The move was in 2006. We are on the verge of 2013 and Arsenal has no one to blame but themselves for the cut-rate marketing deals they took to help finance the move away from Highbury, a move that was supposed to help the club compete with the likes of Manchester United and Chelsea.
Instead, it has become a crutch to explain why the club continues to replace world-class players with increasingly lesser talent.
Cesc Fabregas left two summers ago and has just been replaced by Santi Cazorla, a talented player, no doubt, but not in the former's class. Not only that, but now the Spaniard's form has dipped as Arsenal have constantly played him due to a lack of options.
Robin van Persie was replaced with Olivier Giroud, a fine striker, but still not nearly as talented as the Dutchman. Even with the addition of Giroud, there isn't any quality depth behind him, as Marouane Chamakh collects dust and the club had no use for Nicklas Bendtner, who is currently on loan for the second straight year.
If you needed any more proof that Arsenal have run out of ideas, the fact that Gervinho, a player who couldn't find the back of the net with a map, is playing centrally for the club, should be all you need.
Fans are constantly told that the money is there for Wenger to spend, and yet, year after year, the club turns a tidy profit as their chances of competing for the league crown or any silverware at all slowly slips away. It's an insult to people's intelligence, as it has become obvious that CEO Ivan Gazidis is currently happy with charging the highest ticket prices in the league, only to pocket the cash to satisfy the accounting department.
Not only do the club lack ambition in the transfer market, but they have also allowed themselves to be bullied by players, refusing to show any spine at all when a player tries to dictate policy. Fabregas, Samir Nasri, van Persie and Alex Song have all forced their way out in the last two summers alone, all under contract, and all left for hefty transfer fees, only to see the money left unspent.
Who is most to blame for Arsenal's failures?
At some point, Wenger and the club have to put their foot down and send a message. Instead, the script has become all too familiar and Theo Walcott is following it word-for-word.
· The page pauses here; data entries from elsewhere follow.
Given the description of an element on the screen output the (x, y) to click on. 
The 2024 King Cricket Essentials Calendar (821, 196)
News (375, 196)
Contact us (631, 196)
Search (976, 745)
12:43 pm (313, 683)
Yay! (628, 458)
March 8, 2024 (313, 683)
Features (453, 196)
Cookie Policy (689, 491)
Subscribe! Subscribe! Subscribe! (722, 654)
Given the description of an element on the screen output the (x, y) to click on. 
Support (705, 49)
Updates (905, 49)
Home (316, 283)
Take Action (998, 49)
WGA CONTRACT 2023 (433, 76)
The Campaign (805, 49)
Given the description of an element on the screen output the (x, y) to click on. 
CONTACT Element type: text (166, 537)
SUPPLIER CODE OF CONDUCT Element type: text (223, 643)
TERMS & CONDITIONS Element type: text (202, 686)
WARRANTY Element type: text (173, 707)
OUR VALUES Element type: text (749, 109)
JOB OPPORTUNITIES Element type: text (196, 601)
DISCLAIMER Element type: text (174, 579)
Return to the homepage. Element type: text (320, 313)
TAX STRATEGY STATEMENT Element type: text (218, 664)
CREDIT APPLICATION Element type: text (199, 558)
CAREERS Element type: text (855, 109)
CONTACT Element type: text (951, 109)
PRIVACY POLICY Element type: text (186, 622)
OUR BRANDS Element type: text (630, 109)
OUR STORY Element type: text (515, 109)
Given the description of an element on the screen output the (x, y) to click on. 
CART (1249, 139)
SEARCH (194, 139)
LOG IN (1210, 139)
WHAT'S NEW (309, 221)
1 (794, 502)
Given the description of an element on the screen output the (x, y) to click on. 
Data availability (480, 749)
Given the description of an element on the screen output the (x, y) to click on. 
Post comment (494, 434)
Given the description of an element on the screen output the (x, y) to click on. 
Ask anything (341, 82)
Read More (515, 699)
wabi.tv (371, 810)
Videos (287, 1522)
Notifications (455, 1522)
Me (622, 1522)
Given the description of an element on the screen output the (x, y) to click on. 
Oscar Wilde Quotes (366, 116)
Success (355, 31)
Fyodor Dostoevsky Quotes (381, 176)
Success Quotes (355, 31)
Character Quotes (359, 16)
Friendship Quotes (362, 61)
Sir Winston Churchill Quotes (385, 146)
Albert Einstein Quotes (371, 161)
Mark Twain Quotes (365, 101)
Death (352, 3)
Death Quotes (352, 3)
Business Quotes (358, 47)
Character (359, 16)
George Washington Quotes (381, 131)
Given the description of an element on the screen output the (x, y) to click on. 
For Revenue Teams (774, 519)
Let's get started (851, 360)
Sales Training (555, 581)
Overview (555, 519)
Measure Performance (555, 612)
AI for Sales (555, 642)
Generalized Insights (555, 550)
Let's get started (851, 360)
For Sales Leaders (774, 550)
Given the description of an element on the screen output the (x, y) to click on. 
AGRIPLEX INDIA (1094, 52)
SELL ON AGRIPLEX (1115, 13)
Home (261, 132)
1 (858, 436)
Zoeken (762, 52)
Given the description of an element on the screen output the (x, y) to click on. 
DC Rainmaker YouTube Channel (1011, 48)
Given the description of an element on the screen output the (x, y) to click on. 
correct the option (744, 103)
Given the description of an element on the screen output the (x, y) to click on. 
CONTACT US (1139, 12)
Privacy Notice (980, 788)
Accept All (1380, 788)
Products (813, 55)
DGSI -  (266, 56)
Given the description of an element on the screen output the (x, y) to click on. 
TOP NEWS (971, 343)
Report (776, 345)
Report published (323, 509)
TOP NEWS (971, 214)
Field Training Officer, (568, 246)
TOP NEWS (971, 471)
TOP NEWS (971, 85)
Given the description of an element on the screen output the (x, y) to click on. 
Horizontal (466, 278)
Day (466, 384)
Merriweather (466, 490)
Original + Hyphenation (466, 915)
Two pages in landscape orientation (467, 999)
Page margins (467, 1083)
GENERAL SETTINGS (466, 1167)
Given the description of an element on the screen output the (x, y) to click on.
The speedy winger has gotten down to the last year of his contract (not for a lack of trying on Arsenal's part, to give credit where it's due), and it's all but assured that he'll either be sold in January or leave on a free transfer in the summer.
As that saga drags on, right back Bacary Sagna is near the end of his contract and it seems increasingly unlikely he'll be with the club for the long-term. Sagna is one of the most consistent players the club has, and we saw today how much he is needed, as his backup, Carl Jenkinson, made a horrendous error leading to the second Swansea goal.
The young defender tracked back towards midfield with the ball (a staple of the Arsenal attack at this point), and was easily dispossessed, leading to Michu going in on goal for his second of the match. By then, the fire drill at the Emirates was truly on and it became evident the fans have lost all patience with Wenger, Gazidis and the ever-silent owner, Stan Kroenke.
Wenger said after the game that he understands the boos from the crowd after displays like today's, but when he is pressed for answers as to why things haven't changed at the club, answers are few and far between.
All that's left is lip-service, the only thing Arsenal is consistent with these days.